Only the lines below starting at the one containing "Impressum (304, 2228)" and ending at the one containing "[SlideCup NEO - abstract leaves] (114, 1852)" belong in the answer, each copied exactly.
##############################
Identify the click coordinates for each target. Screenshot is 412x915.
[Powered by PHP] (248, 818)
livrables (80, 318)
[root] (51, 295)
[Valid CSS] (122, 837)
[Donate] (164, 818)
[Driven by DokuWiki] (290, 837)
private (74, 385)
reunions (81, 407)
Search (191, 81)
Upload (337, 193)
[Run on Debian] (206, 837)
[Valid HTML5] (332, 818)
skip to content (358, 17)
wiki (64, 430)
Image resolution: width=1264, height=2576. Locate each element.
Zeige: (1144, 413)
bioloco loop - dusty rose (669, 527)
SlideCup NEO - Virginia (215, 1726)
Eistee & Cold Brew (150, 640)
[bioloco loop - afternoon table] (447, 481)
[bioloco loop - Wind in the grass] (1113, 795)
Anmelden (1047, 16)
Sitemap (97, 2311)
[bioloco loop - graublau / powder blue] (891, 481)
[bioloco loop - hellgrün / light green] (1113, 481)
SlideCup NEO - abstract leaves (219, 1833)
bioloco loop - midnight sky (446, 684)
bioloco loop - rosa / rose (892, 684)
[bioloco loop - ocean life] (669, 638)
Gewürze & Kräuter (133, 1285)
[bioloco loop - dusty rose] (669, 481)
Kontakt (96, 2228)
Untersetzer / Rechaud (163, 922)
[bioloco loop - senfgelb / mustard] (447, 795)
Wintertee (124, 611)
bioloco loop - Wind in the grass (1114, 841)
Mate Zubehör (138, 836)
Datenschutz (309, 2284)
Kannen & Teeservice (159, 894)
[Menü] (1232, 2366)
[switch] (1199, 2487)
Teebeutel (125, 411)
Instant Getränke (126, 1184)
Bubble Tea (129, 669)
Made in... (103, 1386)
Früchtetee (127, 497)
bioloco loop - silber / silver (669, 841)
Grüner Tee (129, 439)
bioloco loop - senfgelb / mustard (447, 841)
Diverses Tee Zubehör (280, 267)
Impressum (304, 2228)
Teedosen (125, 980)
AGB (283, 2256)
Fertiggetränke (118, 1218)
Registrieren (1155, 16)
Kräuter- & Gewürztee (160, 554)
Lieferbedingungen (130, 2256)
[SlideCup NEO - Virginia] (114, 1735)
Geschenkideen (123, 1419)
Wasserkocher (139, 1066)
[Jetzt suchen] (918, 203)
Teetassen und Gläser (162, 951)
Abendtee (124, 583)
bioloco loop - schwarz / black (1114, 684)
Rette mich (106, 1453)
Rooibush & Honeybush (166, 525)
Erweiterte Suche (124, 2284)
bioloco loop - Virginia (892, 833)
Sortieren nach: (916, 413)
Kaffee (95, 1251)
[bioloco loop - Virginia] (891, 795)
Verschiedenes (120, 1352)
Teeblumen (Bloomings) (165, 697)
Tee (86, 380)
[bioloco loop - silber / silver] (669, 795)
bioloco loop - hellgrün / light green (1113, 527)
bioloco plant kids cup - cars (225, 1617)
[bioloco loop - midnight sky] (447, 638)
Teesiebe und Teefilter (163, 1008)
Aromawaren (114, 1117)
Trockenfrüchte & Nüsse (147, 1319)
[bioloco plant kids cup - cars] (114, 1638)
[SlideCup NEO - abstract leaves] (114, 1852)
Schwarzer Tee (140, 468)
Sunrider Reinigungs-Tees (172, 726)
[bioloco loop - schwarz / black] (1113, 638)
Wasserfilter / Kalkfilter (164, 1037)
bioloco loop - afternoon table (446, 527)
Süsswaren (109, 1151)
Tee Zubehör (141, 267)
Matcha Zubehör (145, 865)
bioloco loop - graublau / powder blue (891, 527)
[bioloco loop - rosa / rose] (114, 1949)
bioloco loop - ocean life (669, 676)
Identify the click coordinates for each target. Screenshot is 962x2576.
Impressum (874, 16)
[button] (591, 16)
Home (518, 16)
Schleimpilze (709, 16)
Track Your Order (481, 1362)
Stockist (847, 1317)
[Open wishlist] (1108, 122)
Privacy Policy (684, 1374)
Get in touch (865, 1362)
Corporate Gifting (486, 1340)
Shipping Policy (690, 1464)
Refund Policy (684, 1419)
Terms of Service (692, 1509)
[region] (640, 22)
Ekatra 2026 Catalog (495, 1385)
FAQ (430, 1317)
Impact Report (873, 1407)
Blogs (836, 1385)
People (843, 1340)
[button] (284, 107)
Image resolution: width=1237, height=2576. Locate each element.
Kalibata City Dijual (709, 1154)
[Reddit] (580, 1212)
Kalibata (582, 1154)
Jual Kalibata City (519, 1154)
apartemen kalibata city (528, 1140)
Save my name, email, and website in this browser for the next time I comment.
##############################
**Solution to this exercise**.
Impressum (304, 2228)
Teedosen (125, 980)
AGB (283, 2256)
Fertiggetränke (118, 1218)
Registrieren (1155, 16)
Kräuter- & Gewürztee (160, 554)
Lieferbedingungen (130, 2256)
[SlideCup NEO - Virginia] (114, 1735)
Geschenkideen (123, 1419)
Wasserkocher (139, 1066)
[Jetzt suchen] (918, 203)
Teetassen und Gläser (162, 951)
Abendtee (124, 583)
bioloco loop - schwarz / black (1114, 684)
Rette mich (106, 1453)
Rooibush & Honeybush (166, 525)
Erweiterte Suche (124, 2284)
bioloco loop - Virginia (892, 833)
Sortieren nach: (916, 413)
Kaffee (95, 1251)
[bioloco loop - Virginia] (891, 795)
Verschiedenes (120, 1352)
Teeblumen (Bloomings) (165, 697)
Tee (86, 380)
[bioloco loop - silber / silver] (669, 795)
bioloco loop - hellgrün / light green (1113, 527)
bioloco plant kids cup - cars (225, 1617)
[bioloco loop - midnight sky] (447, 638)
Teesiebe und Teefilter (163, 1008)
Aromawaren (114, 1117)
Trockenfrüchte & Nüsse (147, 1319)
[bioloco plant kids cup - cars] (114, 1638)
[SlideCup NEO - abstract leaves] (114, 1852)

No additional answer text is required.